Free zone vs mainland in 2026: updated cost, tax, and ownership comparison

The free zone versus mainland decision has never been more complex – or more consequential – than it is in 2026. Two changes in particular have reshuffled the deck entirely: the introduction of UAE Corporate Tax with its Qualifying Free Zone Person (QFZP) regime, and the expansion of 100% foreign ownership rights to most mainland business activities. What was once a relatively simple trade-off between cost and market access has become a layered decision involving tax rate maintenance, substance requirements, customer geography, and long-term growth structure.

This guide cuts through the noise. It gives you the updated real costs for both structures in 2026, an honest explanation of the tax position under each, the current state of ownership rights, and a clear sector-by-sector recommendation so you can make the right call for your specific business – not a generic one.

What has actually changed since 2023

If you last researched this comparison two or three years ago, the landscape has shifted significantly in three areas that directly affect the core decision.

Data shown »
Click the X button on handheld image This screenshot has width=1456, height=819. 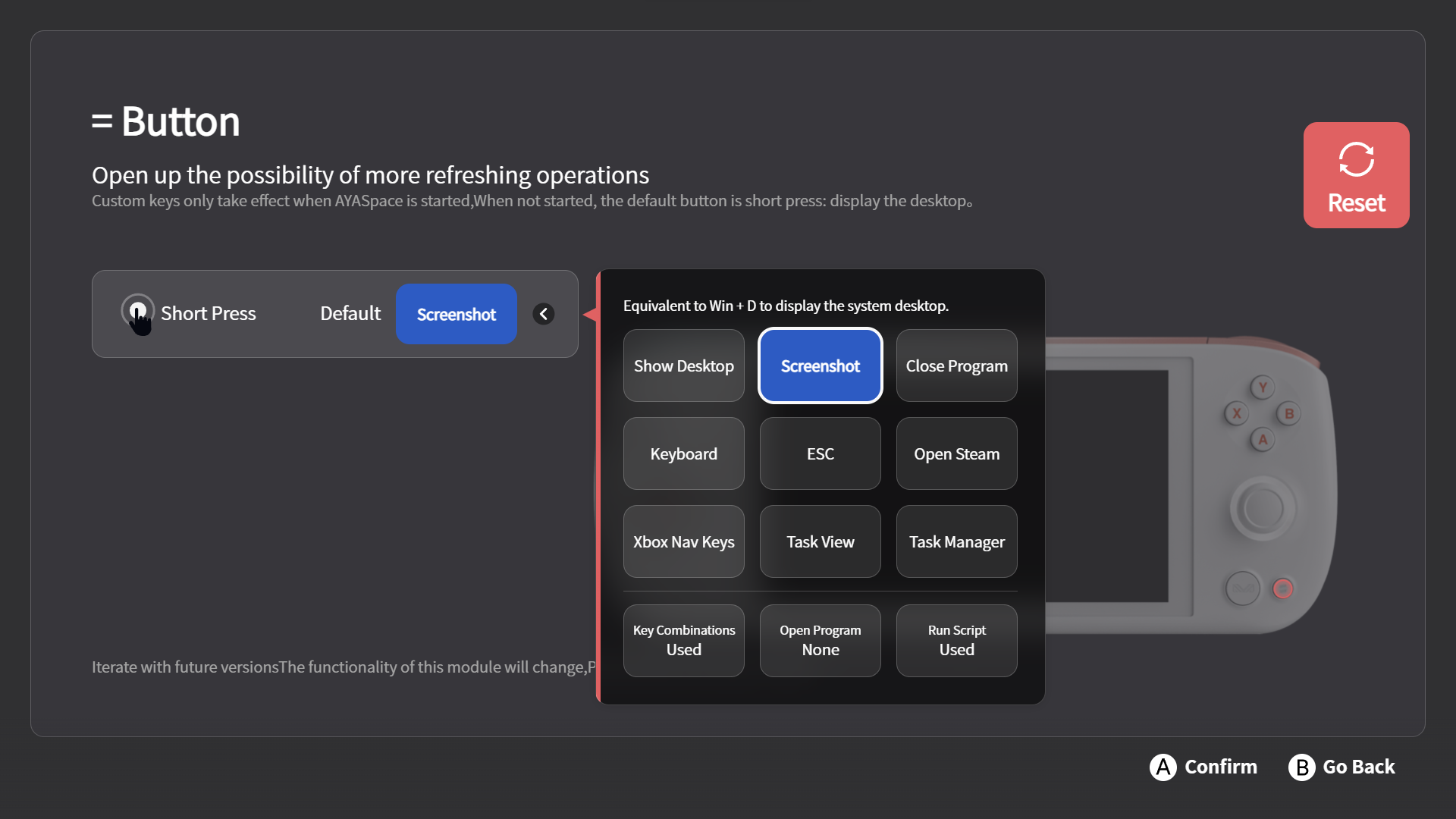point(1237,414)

...

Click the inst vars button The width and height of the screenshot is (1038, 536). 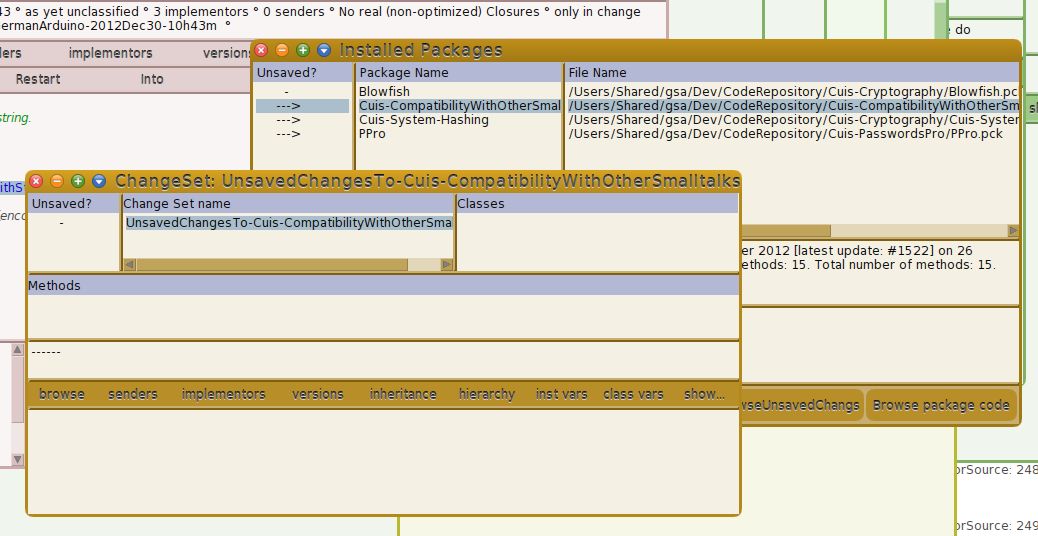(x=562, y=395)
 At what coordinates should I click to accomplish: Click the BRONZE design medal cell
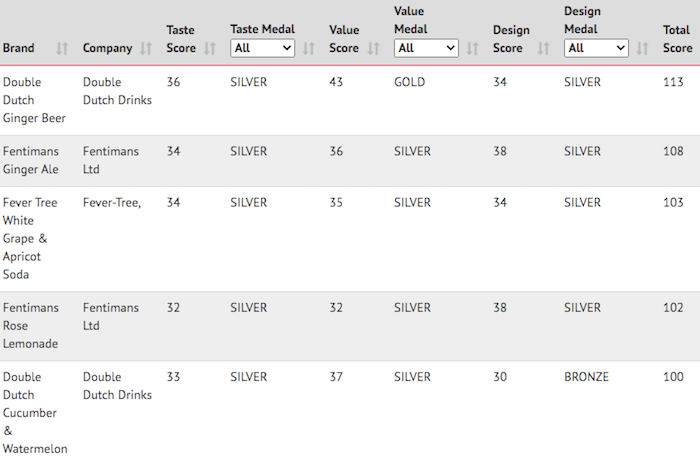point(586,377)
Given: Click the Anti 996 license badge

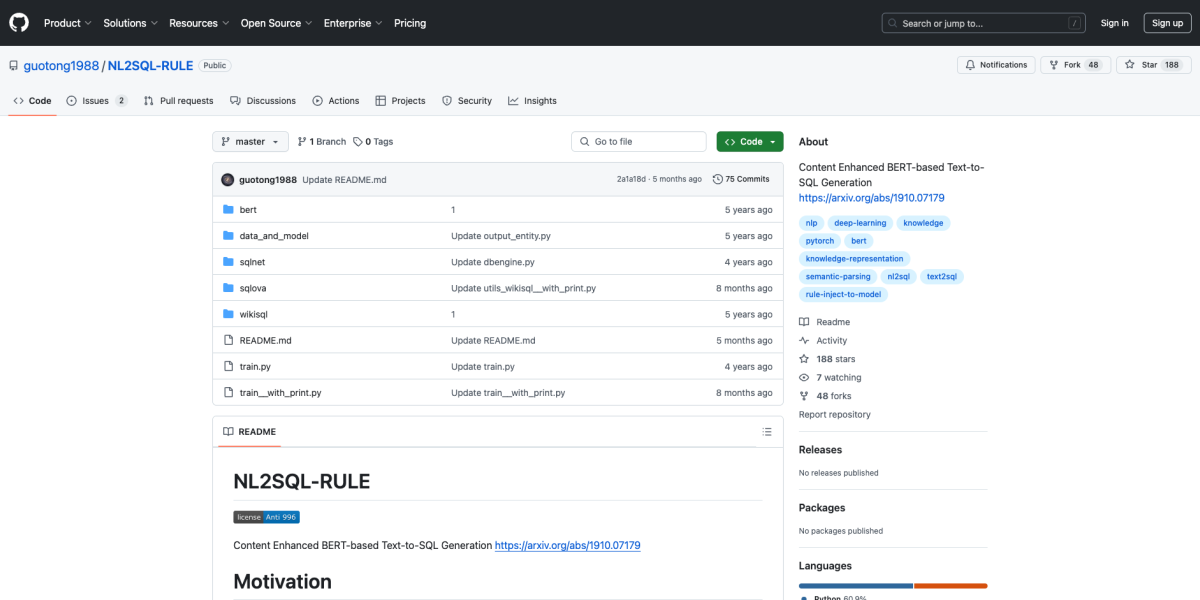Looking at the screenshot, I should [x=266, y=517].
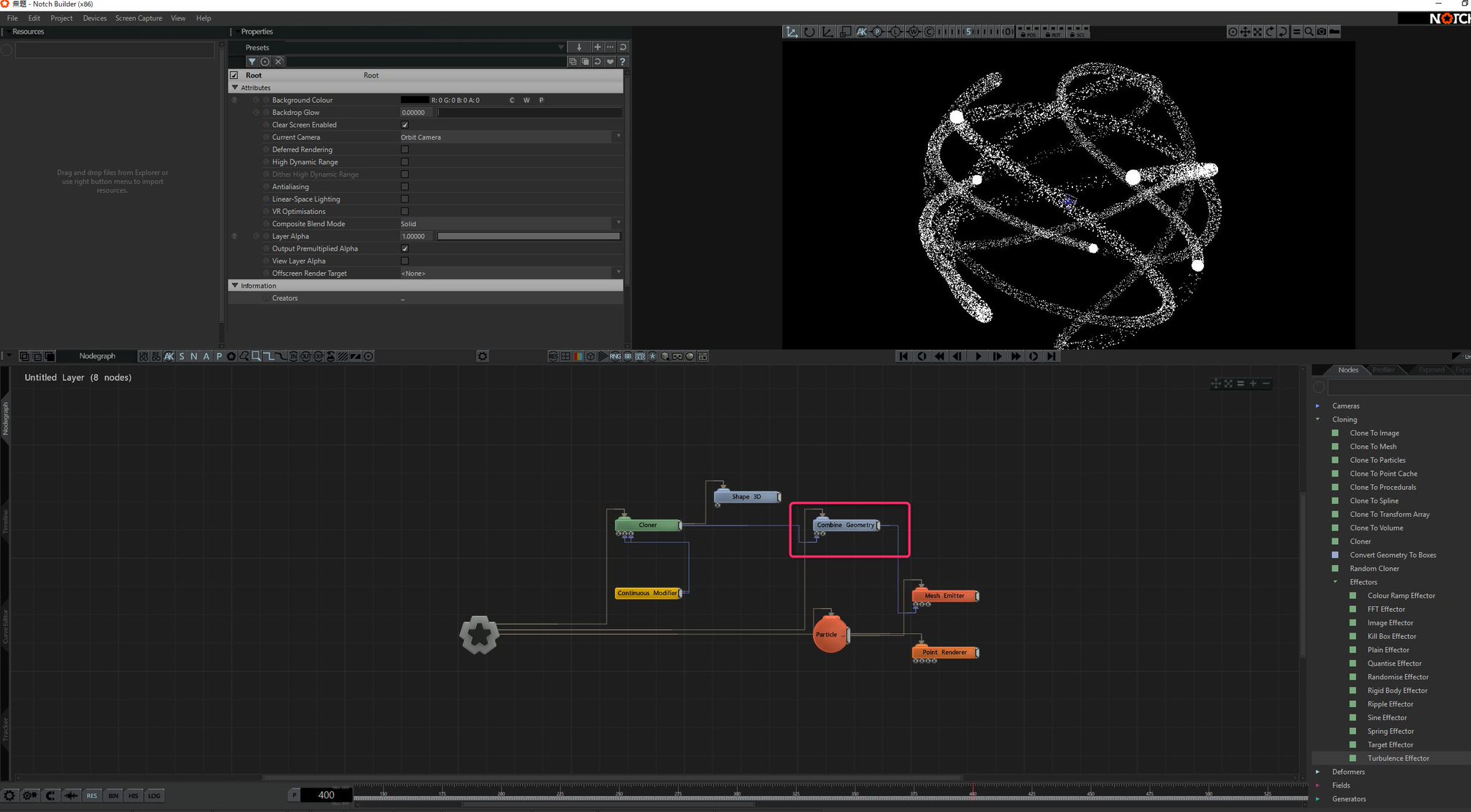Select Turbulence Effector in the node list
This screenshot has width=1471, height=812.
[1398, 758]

The exercise »
Continue the guide comparing UAE free zone and mainland business setup from where it stops.

In response »
Corporate Tax changes the free zone calculation completely

Before June 2023, free zones were genuinely tax-free environments for most businesses. That is no longer accurate. Under Federal Decree-Law No. 47 of 2022 on UAE Corporate Tax, free zone companies are within the corporate tax system. The 0% rate that many people associate with free zones now applies only to Qualifying Income earned by a Qualifying Free Zone Person (QFZP). That status is conditional, compliance-heavy, and easy to lose if your business evolves in ways that breach the requirements.

A free zone company that does not meet QFZP conditions – or that meets them but earns income outside the qualifying categories – pays 9% corporate tax on that income, exactly the same as a mainland company. The free zone advantage is real but no longer automatic.

100% foreign ownership on the mainland is now the default

Historically, the biggest objection to mainland setup was the requirement for a UAE national to hold 51% of the company as a local sponsor. That requirement was abolished for the vast majority of business activities under the UAE Commercial Companies Law amendments. The UAE Ministry of Economy now permits 100% foreign ownership on the mainland across most commercial and professional activities. A small number of strategically sensitive sectors still require a local partner, but these are the exception rather than the rule in 2026.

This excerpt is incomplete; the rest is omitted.